Tous nos autres « amis » de ce monde – nos richesses, notre savoir, les plaisirs de la vie, notre bonne santé, tout ce que nous possédons et nous aimons, et notre vie terrestre elle-même – sont de faux amis qui nous abandonneront tous à l’heure de notre mort. C’est pourquoi « l’immortalité de l’âme est une chose qui nous importe si fort, qui nous touche si profondément, qu’il faut avoir perdu tout sentiment pour être dans l’indifférence de savoir ce qu’il en est. Toutes nos actions et nos pensées doivent prendre des routes si différentes, selon qu’il y aura des biens éternels à espérer ou non, qu’il est impossible de faire une démarche avec sens et jugement, qu’en les réglant par la vue de ce point, qui doit être notre dernier objet. Ainsi notre premier intérêt et notre premier devoir est de nous éclairer sur ce sujet, d’où dépend toute notre conduite » (Pascal, op. cit.).

Si nous avons choisi de croire que notre vie terrestre est la seule vie réelle et possible, nous avons choisi de croire à la mort, qui est le terme final de tout ce qui existe en ce monde. C’est pourquoi « vivre sans Dieu, c’est la mort et non la vie » (Saint Jean de Cronstadt, « Ma vie en Christ »). 

Nos sociétés de consommation, qui nous offrent une abondance de produits, services et plaisirs à des prix accessibles à tous, ont renforcé notre tendance à nous attacher aux biens de ce monde et à notre vie mortelle, en perdant de vue le but réel de notre existence : retrouver les biens immortels du Ciel et la vie éternelle, que nous avons perdus après la chute d’Adam. Que chacun examine sa propre vie et réponde en toute franchise à cette question : combien de fois par jour je pense à mes soucis de toutes sortes, à mes finances, à mes projets, à ma voiture, à mon chien, et combien de fois à Dieu et à la vie éternelle ? Chaque chose de ce monde à laquelle on s’attache et qui prend possession de notre âme est un mensonge et un masque derrière lequel se cache la mort : « Nous courons sans souci vers le précipice après que nous avons mis quelque chose devant nous pour nous empêcher de le voir » (Pascal, op. cit.). 

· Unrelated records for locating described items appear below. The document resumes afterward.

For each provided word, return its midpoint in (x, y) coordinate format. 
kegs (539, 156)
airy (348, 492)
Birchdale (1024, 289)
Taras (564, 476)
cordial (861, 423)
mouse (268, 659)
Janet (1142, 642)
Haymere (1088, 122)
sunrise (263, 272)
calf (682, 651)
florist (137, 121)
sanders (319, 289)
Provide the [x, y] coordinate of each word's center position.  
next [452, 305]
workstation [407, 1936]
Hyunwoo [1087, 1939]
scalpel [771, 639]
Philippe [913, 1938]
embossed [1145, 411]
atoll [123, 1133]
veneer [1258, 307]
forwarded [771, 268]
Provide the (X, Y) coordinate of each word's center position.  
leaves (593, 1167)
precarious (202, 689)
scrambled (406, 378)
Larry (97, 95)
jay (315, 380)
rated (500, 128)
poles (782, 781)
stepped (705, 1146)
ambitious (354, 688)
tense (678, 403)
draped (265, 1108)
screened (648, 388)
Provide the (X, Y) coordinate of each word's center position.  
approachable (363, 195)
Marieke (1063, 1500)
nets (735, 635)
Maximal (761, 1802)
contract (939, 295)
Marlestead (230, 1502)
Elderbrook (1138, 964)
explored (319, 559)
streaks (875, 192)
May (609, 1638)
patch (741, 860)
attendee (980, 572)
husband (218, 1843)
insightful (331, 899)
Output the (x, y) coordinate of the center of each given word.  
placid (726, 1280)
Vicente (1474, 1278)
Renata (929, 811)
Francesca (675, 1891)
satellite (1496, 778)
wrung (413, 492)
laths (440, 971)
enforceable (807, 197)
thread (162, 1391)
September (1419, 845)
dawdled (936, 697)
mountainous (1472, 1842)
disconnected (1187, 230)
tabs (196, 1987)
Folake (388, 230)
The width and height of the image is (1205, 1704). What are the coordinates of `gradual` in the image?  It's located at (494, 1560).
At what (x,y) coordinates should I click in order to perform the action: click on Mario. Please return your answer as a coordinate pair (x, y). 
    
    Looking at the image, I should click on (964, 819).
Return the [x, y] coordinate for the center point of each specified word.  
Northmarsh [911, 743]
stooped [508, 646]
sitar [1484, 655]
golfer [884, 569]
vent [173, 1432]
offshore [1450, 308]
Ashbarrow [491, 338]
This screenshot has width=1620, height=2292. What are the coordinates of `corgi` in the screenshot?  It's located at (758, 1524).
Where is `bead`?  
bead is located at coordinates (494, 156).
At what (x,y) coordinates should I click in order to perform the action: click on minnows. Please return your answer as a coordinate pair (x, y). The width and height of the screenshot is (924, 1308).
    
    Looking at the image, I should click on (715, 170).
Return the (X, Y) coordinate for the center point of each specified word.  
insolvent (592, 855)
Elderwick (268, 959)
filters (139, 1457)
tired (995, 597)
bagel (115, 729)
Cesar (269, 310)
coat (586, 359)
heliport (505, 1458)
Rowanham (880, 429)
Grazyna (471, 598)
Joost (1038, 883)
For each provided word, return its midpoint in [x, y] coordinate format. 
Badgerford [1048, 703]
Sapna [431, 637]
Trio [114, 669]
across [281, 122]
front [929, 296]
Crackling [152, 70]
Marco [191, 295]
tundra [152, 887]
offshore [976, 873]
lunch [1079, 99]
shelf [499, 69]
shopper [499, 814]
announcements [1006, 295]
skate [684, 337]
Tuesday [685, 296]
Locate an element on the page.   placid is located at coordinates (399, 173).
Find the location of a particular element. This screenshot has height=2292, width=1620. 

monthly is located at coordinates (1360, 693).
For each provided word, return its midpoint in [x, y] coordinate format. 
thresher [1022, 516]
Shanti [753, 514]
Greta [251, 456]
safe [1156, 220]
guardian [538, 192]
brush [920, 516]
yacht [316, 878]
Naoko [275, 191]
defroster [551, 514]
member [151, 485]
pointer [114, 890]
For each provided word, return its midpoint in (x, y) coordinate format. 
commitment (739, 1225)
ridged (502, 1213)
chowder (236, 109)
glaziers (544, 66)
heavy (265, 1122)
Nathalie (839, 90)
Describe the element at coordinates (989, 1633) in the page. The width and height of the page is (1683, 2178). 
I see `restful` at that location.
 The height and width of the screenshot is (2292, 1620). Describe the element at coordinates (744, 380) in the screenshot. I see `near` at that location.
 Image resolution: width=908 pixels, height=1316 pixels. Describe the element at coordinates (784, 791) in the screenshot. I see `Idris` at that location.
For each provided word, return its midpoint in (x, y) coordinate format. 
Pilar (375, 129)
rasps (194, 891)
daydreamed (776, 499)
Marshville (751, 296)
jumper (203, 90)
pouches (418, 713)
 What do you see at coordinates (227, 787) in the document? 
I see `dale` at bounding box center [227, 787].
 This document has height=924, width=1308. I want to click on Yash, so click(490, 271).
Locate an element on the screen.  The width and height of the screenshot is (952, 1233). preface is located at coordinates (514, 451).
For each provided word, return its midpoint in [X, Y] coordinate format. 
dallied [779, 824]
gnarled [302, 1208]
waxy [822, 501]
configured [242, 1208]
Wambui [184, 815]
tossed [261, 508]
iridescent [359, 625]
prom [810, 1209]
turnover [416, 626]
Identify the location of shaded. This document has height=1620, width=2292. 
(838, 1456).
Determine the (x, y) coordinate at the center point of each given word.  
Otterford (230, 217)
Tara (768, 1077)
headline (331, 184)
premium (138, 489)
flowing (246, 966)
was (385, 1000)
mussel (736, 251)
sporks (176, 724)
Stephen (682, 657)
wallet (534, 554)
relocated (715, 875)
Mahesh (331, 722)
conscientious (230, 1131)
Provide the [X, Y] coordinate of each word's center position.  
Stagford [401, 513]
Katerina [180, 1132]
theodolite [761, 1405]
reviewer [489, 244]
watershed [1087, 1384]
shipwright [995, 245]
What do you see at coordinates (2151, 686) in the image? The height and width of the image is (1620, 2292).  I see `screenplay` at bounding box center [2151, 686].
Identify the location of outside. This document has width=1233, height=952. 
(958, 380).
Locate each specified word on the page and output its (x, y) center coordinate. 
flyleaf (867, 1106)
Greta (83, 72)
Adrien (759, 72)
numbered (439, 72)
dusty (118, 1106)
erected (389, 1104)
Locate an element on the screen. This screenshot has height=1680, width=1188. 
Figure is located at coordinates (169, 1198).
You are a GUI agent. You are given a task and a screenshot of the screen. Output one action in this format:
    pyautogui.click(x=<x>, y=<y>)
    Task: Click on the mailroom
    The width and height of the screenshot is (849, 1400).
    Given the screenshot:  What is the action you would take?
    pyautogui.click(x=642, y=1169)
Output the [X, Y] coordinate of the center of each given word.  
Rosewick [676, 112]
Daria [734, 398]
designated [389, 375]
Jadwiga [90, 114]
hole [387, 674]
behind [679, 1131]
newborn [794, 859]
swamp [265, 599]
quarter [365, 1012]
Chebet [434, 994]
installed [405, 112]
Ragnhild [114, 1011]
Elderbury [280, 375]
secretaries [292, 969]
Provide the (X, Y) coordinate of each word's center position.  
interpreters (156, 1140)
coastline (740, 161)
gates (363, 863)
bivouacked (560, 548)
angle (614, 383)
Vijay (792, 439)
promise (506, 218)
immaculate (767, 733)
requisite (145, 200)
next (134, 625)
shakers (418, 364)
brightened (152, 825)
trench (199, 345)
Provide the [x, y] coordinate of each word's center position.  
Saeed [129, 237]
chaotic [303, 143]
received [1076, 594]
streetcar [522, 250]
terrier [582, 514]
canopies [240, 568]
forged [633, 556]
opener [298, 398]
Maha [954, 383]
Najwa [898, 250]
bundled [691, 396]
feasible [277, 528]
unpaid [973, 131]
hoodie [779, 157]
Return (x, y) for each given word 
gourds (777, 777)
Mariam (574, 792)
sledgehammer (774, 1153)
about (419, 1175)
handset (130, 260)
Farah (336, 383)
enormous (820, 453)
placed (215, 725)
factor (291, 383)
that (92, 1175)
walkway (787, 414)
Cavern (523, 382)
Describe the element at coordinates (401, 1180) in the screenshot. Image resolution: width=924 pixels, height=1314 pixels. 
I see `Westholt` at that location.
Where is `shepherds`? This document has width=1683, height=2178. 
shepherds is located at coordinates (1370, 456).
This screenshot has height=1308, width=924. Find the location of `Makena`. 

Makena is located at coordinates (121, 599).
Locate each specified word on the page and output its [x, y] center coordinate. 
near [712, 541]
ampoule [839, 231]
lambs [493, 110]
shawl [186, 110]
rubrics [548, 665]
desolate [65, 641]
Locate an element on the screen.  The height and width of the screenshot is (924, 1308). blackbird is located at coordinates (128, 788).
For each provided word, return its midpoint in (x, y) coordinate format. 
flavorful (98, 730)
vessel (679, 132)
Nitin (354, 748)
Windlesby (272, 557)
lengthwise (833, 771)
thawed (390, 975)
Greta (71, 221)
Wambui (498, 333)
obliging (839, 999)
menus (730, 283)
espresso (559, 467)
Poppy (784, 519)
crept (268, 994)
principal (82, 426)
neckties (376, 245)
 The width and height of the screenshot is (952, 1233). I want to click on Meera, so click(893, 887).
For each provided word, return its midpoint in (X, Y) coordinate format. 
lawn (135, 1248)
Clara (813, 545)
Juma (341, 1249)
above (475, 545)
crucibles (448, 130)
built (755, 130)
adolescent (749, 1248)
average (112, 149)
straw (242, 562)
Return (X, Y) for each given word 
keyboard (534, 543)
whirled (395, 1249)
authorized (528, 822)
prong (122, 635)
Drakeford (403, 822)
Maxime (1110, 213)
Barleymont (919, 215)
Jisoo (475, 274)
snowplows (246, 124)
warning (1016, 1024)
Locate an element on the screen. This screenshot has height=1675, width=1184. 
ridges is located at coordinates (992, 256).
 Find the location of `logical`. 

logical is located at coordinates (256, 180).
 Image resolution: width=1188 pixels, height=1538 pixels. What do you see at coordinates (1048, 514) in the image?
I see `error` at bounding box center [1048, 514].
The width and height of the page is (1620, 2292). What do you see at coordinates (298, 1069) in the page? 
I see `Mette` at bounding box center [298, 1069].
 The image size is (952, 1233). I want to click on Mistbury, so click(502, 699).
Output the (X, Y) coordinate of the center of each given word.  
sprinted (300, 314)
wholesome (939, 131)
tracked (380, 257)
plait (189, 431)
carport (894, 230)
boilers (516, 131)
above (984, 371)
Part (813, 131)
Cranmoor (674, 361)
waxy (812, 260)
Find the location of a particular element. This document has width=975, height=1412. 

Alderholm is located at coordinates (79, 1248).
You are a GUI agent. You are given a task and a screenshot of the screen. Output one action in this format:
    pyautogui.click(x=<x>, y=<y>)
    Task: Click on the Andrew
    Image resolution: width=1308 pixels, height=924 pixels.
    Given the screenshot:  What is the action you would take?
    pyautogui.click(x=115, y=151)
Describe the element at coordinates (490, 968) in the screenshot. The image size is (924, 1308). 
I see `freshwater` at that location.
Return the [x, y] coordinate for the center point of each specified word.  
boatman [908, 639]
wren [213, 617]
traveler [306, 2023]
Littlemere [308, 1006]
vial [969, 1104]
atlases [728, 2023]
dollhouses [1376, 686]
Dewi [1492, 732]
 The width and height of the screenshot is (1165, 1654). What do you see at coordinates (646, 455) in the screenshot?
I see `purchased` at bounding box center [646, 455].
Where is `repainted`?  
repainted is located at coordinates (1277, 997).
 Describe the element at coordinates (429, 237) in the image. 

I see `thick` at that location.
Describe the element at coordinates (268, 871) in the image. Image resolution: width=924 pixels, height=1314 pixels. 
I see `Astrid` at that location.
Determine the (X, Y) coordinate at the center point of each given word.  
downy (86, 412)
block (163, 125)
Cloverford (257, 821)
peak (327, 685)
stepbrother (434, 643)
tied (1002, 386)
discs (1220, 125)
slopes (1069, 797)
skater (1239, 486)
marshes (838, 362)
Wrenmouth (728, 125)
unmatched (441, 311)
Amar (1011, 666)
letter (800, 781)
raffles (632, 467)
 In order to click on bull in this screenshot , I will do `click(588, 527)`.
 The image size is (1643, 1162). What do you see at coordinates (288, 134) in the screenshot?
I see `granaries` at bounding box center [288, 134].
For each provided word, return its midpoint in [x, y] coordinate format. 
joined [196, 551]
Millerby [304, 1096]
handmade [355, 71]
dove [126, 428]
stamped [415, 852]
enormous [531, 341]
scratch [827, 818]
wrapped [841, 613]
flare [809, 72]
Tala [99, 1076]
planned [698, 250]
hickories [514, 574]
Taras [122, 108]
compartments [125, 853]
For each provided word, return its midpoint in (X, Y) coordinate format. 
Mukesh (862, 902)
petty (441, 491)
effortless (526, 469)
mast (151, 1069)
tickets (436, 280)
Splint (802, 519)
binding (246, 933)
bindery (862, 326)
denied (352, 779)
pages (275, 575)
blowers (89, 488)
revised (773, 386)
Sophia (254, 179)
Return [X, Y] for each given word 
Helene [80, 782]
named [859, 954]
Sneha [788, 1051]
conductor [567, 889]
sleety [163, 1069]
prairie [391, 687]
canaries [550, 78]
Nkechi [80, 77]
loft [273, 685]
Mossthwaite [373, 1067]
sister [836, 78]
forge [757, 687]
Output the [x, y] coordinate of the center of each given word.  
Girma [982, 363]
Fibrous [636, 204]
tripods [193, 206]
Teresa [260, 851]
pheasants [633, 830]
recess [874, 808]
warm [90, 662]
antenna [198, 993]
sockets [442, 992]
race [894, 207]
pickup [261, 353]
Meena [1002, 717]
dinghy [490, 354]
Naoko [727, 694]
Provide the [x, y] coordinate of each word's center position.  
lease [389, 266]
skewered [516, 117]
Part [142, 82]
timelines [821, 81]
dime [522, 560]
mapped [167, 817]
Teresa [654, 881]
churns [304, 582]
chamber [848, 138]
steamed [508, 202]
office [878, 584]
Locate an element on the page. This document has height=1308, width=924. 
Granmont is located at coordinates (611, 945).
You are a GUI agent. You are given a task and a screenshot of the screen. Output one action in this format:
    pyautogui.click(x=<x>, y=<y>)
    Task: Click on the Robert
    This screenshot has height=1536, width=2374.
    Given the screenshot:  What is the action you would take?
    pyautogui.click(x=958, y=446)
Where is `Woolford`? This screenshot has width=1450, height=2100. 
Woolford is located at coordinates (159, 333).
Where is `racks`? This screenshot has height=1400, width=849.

Cependant au fond de chaque cœur humain, subsiste une voix secrète, indestructible, qui nous dit que nous ne sommes pas faits pour mourir mais pour vivre éternellement : « Je crois en l’origine immortelle de cette aspiration à l’immortalité, qui est la substance même de mon âme » (M. de Unamuno, op. cit.). Car cette voix intérieure qui nous promet la vie éternelle, qu’aucune science, aucune philosophie, aucun argument rationnel ne peuvent étouffer, ne vient pas de l’homme mais de Dieu : « Le Dieu vivant, ton Dieu, notre Dieu, est en moi, est en toi, vit en nous, et nous vivons, et nous nous mouvons et nous sommes en Lui. Et Il est en nous par la soif que nous avons de Lui (…). L’amour de Dieu, notre foi en Dieu, c’est avant tout l’espoir en Lui. Car Dieu ne meurt pas, et qui espère en Lui, vivra toujours. Et notre espoir fondamental, la racine et la tige de tous nos espoirs, est l’espoir d’une vie éternelle » (M. de Unamuno, op. cit.).